Si corre la TDS aspettando l'UTMB

Mentre si sta correndo la TDS, entra nel vivo la settimana dell’UTMB, con la partenza della gara regina venerdì pomeriggio e alla mattina il via della CCC da Courmayeur, poi giovedì sarà la volta della OCC. La TDS 2019 è una gara ricca di sorprese, con un percorso tutto nuovo, passato da 120 a 145 km. I favoriti? Lo spagnolo Pablo Villa, in testa dopo poco più di 9 ore di gara, il russo Dimitry Mityaev, l’altro spagnolo Tofol Castaner, ma anche i connazionali Jordi Gamito, Pere Aurell, il francese Ludovic Pommeret, il cinese Yanqiao Yun, il norvegese Hallvard Schjølberg e lo svizzero Walter Masner. Tra gli italiani occhi puntati su Giulio Ornati del team Salomon. Al femminile se la giocano Audrey Tanguy, Karin Götz, Hillary Allen, con due italiane che potrebbero lottare per una buona posizione: Francesca Pretto e Sonia Glarey. Nella OCC al via il norvegese Stian Angermund-Vik, il giapponese Rui Ueda, il francese Nicolas Martin e gli spagnoli Eugeni Gil e Pablo Villalobos. Tra le donne la neozelandese Ruth Croft, le spagnole Sheila Aviles e Azara Garcia, la cinese Yangchum Lu.
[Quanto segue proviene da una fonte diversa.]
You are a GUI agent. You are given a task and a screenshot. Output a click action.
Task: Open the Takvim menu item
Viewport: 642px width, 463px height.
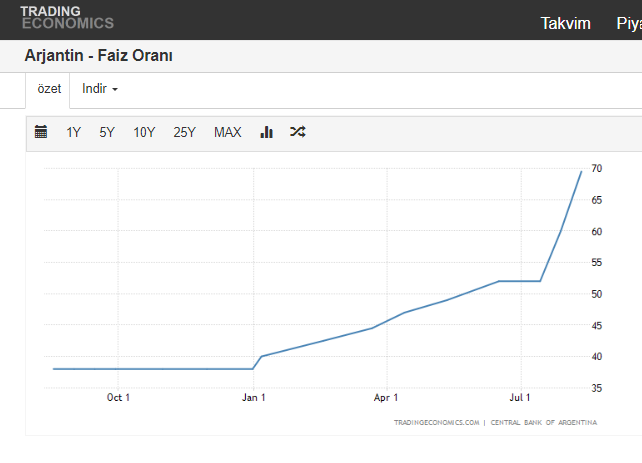click(566, 23)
UTMB, FAITES VOS JEUX – Non c’è dubbio però che la gara regina è quella che attira più attenzioni. Il parterre è sempre di livello e nel 2019 ci sarà ancora Xavier Thévenard, tre volte vincitore e autore del grande slam UTMB, ma ci sarà anche rumeno Robert Hajnal, secondo l’anno scorso, l’americano Tim Tollefson, con i connazionali Alex Nichols, Zach Miller, Hayden Hawks, Jason Schlarb, il polacco Marcin Świerc, vincitore della TDS 2018, il cinese Min Qi, i francesi Sylvain Court, Sylvain Camus, Julien Chorier, Benoit Cori, gli inglesi Tom Owens e Andy Symonds, il neozelandese Scott Hawker. Per l’Italia occhi puntati su Franco Collè del Team Hoka One One e Andrea Macchi. Al femminile occhi puntati su Francesca Canepa, vincitrice 2018, ma anche sulla statunitense Courtney Dauwalter, sulle spagnole Uxue Fraile, Maite Maiora e Nuria Picas, sulla cinese Miao Yao, sulla svedese Mimmi Kotka, sulla statunitense-svizzera Katie Schide. Fa il suo ritorno anche Rory Bosio. Ci saranno inoltre le francesi Juliette Blanchet ed Emilie Lecomte, l’ungherese Ildikó Wermescher e la brasiliana Fernanda Maciel. Purtroppo ha dovuto dare forfait Katia Fori, ma la pattuglia italiana dovrebbe essere rappresentata, tra le altre, da Alessandra Boifava, Chiara Bertina, Basilia Förster e dalla russa d’Italia Yulia Baykova.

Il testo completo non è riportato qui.